## What to do
Wherever "computer" appears in a line of the listing, report that line.
......
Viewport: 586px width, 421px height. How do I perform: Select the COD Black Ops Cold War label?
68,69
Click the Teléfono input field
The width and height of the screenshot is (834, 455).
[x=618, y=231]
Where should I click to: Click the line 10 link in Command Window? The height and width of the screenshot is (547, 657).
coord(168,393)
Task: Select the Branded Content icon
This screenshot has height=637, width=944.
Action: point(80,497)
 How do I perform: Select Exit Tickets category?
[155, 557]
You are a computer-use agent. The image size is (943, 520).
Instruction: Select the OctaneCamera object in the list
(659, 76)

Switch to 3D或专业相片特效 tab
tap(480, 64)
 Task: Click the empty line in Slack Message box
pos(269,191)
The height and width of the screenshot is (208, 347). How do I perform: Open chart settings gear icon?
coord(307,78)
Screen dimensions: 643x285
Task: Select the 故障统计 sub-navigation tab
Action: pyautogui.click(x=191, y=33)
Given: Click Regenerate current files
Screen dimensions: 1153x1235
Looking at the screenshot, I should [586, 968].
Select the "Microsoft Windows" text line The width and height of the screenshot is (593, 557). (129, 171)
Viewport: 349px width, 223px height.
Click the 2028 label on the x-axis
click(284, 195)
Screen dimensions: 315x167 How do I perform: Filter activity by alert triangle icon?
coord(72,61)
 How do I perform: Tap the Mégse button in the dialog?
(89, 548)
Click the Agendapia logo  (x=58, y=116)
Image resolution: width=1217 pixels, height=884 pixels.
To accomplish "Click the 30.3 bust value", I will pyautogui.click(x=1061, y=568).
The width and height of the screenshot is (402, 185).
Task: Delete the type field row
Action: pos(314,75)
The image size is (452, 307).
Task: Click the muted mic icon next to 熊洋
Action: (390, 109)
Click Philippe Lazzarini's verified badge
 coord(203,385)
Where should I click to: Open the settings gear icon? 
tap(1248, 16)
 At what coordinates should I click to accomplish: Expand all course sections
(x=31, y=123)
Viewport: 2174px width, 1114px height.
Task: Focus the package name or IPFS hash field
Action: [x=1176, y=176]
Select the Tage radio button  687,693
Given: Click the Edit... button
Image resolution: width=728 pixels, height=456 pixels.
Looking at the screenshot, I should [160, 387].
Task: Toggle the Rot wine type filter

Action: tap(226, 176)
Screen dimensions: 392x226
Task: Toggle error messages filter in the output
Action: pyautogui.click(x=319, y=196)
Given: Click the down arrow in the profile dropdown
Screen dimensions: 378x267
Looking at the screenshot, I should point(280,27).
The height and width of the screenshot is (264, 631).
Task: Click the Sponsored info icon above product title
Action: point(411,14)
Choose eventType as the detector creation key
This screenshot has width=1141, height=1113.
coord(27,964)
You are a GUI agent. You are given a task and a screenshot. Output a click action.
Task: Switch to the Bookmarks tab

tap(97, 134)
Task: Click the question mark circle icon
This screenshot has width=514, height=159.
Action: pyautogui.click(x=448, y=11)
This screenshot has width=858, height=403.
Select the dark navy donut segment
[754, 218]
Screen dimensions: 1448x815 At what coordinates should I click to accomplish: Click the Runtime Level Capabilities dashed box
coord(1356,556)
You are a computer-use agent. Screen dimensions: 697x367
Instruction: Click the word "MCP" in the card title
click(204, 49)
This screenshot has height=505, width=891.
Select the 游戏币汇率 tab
......
## Exercise answer
You are a computer-use agent. The image size is (943, 520).
You are a computer-use agent. Screen dimensions: 697x367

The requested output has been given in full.